- Church: Ukrainian Greek Catholic Church
- Appointed: 10 September 2019
- Predecessor: Vasyl Semeniuk as Archiepiscopal Administrator
- Successor: Incumbent
- Other post: Parish priest of Santi Sergio e Bacco (2009–2019)

Orders
- Ordination: 8 May 2005 (Priest) by Vasyl Semeniuk
- Consecration: 1 December 2019 (Bishop) by Sviatoslav Shevchuk

Personal details
- Born: Ivan Mykhaylovych Kulyk 16 March 1979 (age 47) Perevoloka, Ternopil Oblast, Ukrainian SSR

= Ivan Kulyk (bishop) =

Ukrainian Greek-Catholic bishop

Bishop Ivan Kulyk (Іван Кулик; born 16 March 1979) is a Ukrainian Greek Catholic hierarch as the first Eparchial Bishop of Kamyanets-Podilskyi since 10 September 2019.

==Life==
Bishop Kulyk, was born in Perevoloka, Buchach Raion, Ternopil Oblast, Ukrainian SSR and after graduating from the school, joined the Major Theological Seminary in Ternopil in 1997 and then continued his studies at the Catholic University of Lublin in Poland.
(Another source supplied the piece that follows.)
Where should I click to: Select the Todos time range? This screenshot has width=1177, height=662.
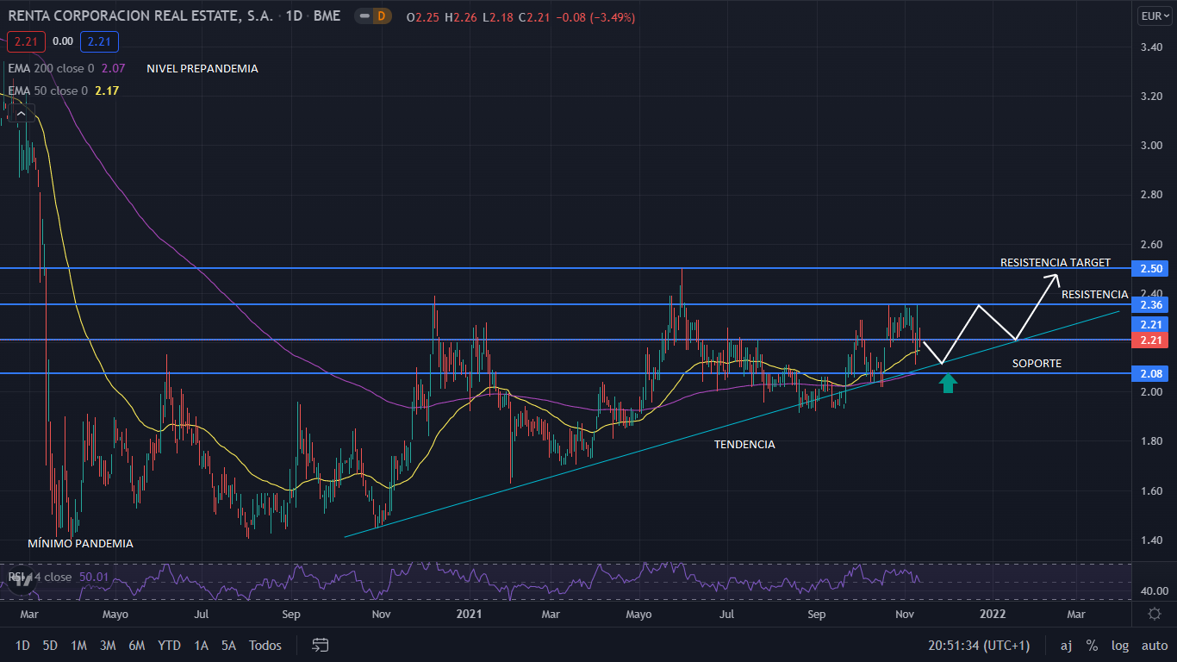click(265, 645)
After returning to Ukraine, he was ordained as a priest on 8 May 2005 for the Ukrainian Catholic Eparchy of Ternopil, and during 2005–2009 he attended Patristic Institute Augustinianum in Rome, Italy, receiving a licentiate degree in patristic theology.

At the same time, while studying in Rome, from 2006–2009, he served as a parish priest in different Ukrainian Catholic communities in Italy and in 2009 was appointed as a parish priest of Santi Sergio e Bacco.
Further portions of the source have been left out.